* _WORK TO BE COMPLETED_
In the thread on common ancestors for GO terms, which tool is proposed for mapping each GO term to its slim version?

* _READING TEXT_
# # #

WormBase / genedesc_generator

Automated gene descriptions generator for model organism databases
Other
1 stars 0 forks source link

Using common ancestor for GO terms #8

Closed valearna closed 6 years ago

valearna commented 6 years ago

If the selected terms for a go aspect and a certain evidence group contain terms with a common ancestor, we want to remove those terms and keep the ancestor. This must happen after #6 requirements:

  1. the ancestor cannot be a root term
  2. we want to apply this rule only if the number of terms in the set is higher than a specified threshold
  3. we want to have a threshold on the number of links to traverse to find the common ancestor new doc 2018-02-21
valearna commented 6 years ago

The situation is much more complicated than the scenario described above since each term can have more than one parent. Why don't we use GO slim ontology and apply only the trimming step in #6 ? GO slim is a less detailed version of the GO ontology and is specifically designed for use cases that need gene summary information. We can map each GO term into their slim version using goatools (already used in other parts of the project.)

valearna commented 6 years ago

These slides explain the naive solution that I implemented to select common ancestors and trim the terms: https://docs.google.com/presentation/d/14cad8DOPA1ZFk2VdtM7NCLib6G1ciQPO_oq13-rbYeM/edit#slide=id.p

valearna commented 6 years ago

Implement trimming strategy based on GO Slim

# # #

* _SOURCE MATERIAL_
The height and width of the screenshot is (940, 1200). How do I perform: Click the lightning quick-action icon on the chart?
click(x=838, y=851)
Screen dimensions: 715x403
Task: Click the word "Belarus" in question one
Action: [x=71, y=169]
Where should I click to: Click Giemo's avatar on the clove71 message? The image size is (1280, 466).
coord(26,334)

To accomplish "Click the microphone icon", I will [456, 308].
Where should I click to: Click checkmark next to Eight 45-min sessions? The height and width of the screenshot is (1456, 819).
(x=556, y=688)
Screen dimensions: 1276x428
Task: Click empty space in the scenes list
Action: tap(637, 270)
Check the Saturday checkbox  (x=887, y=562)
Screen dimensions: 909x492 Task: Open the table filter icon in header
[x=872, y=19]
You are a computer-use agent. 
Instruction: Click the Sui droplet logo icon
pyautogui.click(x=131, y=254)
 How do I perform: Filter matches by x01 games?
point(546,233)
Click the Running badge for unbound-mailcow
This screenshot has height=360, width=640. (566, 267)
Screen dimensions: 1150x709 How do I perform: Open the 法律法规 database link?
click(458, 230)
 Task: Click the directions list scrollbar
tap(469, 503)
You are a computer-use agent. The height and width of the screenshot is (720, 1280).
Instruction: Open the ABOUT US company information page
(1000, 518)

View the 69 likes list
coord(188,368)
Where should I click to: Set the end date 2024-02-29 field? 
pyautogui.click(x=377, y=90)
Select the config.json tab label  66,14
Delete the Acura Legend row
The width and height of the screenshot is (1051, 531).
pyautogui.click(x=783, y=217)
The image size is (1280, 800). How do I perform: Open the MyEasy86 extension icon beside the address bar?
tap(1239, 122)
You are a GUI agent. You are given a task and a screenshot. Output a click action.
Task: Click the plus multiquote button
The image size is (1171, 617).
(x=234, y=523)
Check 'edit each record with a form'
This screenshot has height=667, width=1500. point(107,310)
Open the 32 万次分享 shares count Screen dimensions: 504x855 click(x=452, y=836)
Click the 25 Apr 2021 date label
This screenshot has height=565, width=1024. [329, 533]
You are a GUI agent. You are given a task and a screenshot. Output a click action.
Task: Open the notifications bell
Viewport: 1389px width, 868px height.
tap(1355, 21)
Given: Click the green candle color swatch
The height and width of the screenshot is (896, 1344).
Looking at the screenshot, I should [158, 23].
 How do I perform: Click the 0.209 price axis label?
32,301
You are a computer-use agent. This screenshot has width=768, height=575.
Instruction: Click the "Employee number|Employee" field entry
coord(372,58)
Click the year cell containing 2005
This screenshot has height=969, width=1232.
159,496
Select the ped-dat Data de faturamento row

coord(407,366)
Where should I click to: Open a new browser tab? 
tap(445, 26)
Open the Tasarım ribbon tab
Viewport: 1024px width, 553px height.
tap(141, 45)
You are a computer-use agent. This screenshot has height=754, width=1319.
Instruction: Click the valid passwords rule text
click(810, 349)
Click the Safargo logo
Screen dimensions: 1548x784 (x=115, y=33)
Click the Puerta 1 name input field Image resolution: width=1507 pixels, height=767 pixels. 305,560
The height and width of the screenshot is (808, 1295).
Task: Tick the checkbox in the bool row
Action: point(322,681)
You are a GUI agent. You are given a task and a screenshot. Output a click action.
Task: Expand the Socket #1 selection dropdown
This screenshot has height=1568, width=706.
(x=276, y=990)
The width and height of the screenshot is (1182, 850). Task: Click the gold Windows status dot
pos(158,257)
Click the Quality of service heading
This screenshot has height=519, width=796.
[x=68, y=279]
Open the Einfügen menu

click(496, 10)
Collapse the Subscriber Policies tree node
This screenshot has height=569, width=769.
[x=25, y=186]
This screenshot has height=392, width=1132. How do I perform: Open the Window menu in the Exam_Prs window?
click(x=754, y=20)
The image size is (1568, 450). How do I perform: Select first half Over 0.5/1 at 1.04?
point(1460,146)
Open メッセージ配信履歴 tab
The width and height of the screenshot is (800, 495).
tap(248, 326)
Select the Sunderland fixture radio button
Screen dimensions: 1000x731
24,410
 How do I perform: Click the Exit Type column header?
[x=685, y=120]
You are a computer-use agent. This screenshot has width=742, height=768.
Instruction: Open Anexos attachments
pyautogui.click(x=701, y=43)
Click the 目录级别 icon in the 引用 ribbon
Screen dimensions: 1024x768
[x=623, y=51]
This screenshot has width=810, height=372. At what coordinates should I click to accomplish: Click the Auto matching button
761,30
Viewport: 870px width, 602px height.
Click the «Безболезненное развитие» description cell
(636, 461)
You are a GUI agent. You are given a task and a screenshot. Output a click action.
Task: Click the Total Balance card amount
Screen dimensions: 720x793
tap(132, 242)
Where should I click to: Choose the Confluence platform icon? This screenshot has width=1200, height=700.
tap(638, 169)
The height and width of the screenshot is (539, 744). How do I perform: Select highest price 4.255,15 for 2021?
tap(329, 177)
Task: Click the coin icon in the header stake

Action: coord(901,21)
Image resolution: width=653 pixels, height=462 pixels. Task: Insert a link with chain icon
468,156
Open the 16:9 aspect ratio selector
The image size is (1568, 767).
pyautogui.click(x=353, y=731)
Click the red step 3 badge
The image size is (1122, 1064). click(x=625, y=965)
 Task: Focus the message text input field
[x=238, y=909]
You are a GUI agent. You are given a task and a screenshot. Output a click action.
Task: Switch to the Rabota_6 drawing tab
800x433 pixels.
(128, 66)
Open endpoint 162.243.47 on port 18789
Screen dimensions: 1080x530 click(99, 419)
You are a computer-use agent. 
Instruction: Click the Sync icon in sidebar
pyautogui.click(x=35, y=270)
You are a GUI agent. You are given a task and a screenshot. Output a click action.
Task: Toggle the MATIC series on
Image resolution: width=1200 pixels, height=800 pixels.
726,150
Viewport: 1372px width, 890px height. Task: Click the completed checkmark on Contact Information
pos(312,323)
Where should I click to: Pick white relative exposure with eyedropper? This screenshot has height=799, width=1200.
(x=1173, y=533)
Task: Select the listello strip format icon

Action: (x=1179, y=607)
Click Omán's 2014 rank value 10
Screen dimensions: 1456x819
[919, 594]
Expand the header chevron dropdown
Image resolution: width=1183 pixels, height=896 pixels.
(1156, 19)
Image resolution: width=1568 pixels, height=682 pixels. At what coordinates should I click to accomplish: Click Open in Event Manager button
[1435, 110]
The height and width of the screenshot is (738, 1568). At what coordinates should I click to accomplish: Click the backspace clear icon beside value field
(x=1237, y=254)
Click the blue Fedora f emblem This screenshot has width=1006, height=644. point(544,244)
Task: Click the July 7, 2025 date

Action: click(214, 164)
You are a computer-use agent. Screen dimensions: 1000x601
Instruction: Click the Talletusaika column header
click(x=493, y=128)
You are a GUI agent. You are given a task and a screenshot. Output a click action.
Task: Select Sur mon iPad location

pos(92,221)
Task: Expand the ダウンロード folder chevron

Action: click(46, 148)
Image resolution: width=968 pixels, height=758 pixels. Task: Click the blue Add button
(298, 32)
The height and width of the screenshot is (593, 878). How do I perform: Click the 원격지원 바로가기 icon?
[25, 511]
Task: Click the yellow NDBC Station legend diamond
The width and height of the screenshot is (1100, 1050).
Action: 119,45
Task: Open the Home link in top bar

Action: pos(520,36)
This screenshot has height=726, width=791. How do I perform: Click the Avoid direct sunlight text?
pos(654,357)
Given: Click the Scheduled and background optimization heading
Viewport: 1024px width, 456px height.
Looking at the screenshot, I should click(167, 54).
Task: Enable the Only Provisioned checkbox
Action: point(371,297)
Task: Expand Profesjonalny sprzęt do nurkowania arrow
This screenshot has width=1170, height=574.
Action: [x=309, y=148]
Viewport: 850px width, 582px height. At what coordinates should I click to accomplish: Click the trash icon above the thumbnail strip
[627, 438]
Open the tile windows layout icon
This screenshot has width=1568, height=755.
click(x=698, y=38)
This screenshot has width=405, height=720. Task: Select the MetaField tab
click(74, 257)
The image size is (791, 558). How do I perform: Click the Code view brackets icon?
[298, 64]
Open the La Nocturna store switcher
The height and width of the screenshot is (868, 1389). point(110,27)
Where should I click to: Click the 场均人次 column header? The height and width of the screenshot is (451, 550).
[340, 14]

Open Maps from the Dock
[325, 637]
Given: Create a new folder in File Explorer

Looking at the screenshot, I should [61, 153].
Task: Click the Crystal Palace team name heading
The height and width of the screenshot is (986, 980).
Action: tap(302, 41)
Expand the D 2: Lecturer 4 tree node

# # #

* _SOLUTION TO THE PROBLEM_
Goatools, which is already used in other parts of the project.